# ВАША ЗАДАЧА
Кратко перескажите абзац фрагмента текста о творчестве Кэрол Бове, начинающийся словами «Начав когда-то с книжных полок», с сохранением его основных фактов.

# ФРАГМЕНТ ТЕКСТА
Начав когда-то с книжных полок, в настоящее время же она сосредоточилась на изгибании металла[5] и в этом исторически она конечно повторяет путь постмодернизма, подходя к границам его завершения с обретением разнообразия и законченности извивающихся и высокотехнологично крашенных поверхностей. Но я думаю это лишь промежуточный шаг в её творчестве, шаг, который восстанавливает образ индустриализации и механизации через искривлённое сюрреализмом сознание. Сны как проявления совести человечества важны, и особенно важны когда они становятся вещими, а так и происходит с Кэрол Бове: однажды она увидела во сне странные камни и на следующей день оказалось, что её друг собрал такие странные изогнутые камни в пустыне [2, с. 98]. Что это, совпадение, телепатия или прорицание? Точных ответов история не даёт, но увидеть будущее можно, только если бережно документировать факты и во сне и наяву.

# ПРЕДСТАВЛЕННЫЕ ДАННЫЕ
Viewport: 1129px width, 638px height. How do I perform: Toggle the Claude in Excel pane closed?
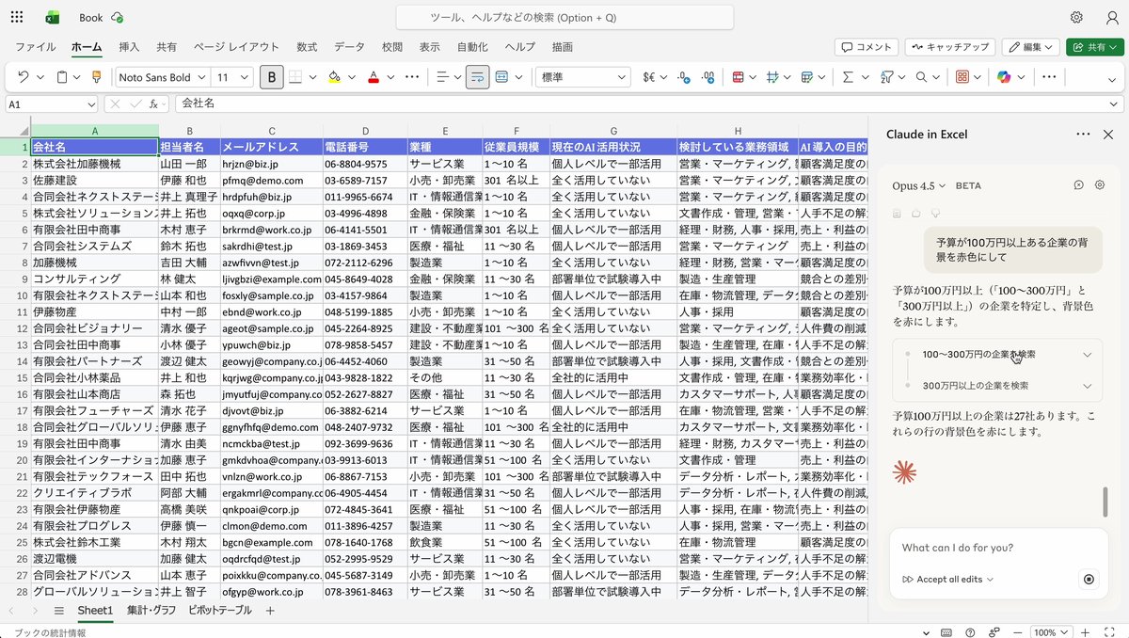1108,134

# ОТВЕТ НА ЗАДАНИЕ
Кэрол Бове начинала с книжных полок, а теперь сосредоточилась на изгибании металла. Тем самым она повторяет путь постмодернизма, приходя к разнообразию и законченности изогнутых, высокотехнологично окрашенных поверхностей. Автор считает этот этап промежуточным: он восстанавливает образ индустриализации и механизации через искривлённое сюрреализмом сознание. Особое значение придаётся вещим снам. Однажды Бове приснились странные камни, а на следующий день выяснилось, что её друг собрал такие изогнутые камни в пустыне. Было ли это совпадением, телепатией или прорицанием, неизвестно. Однако будущее, по мнению автора, можно увидеть, лишь бережно документируя факты во сне и наяву.